Pick out each line in the data below that contains the string "Task", treating uppercase and lowercase letters as different.

Item position entries:

┌────────

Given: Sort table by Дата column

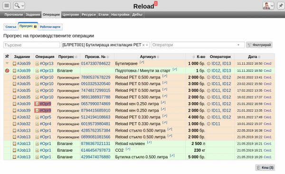Looking at the screenshot, I should click(254, 57).
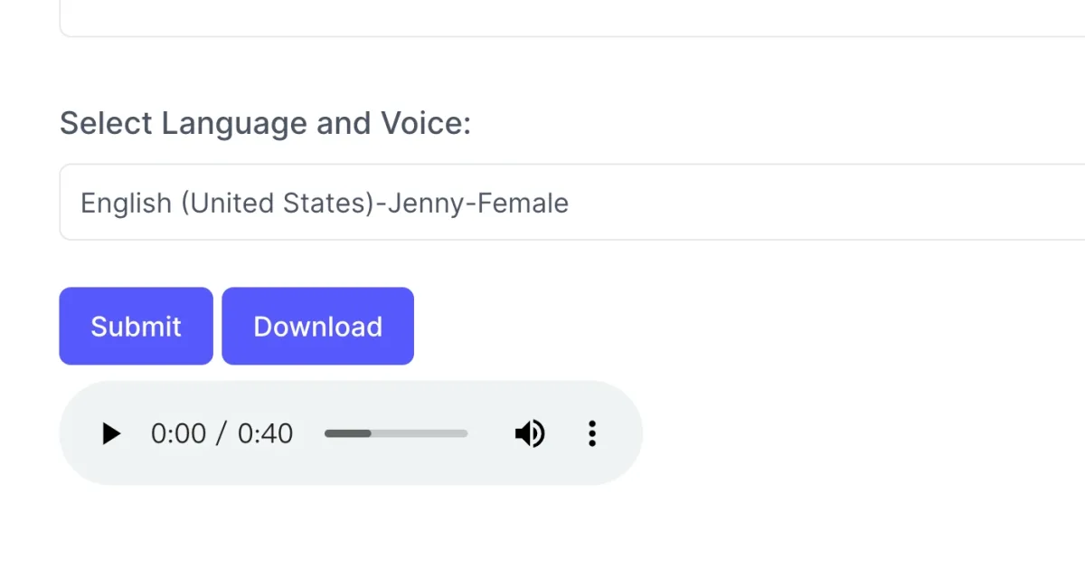The image size is (1085, 579).
Task: Start playback using the triangle play icon
Action: tap(111, 434)
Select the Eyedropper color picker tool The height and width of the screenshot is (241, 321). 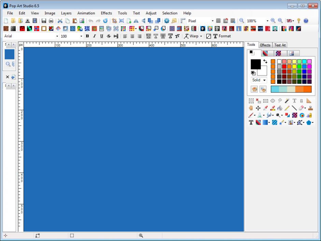coord(265,108)
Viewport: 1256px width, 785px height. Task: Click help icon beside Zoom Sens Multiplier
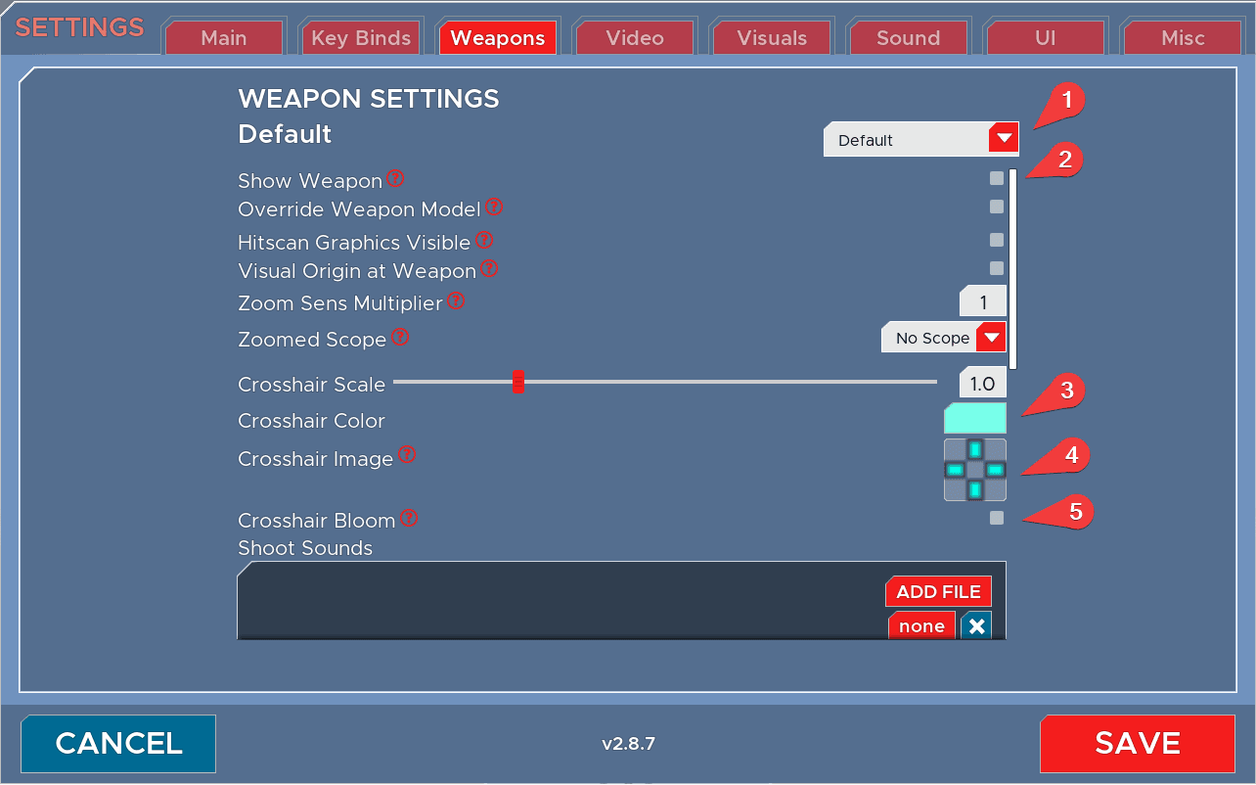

└────────

# Solution
Task: Start playback using the triangle play icon
Viewport: 1256px width, 785px height. Task: Click help icon beside Zoom Sens Multiplier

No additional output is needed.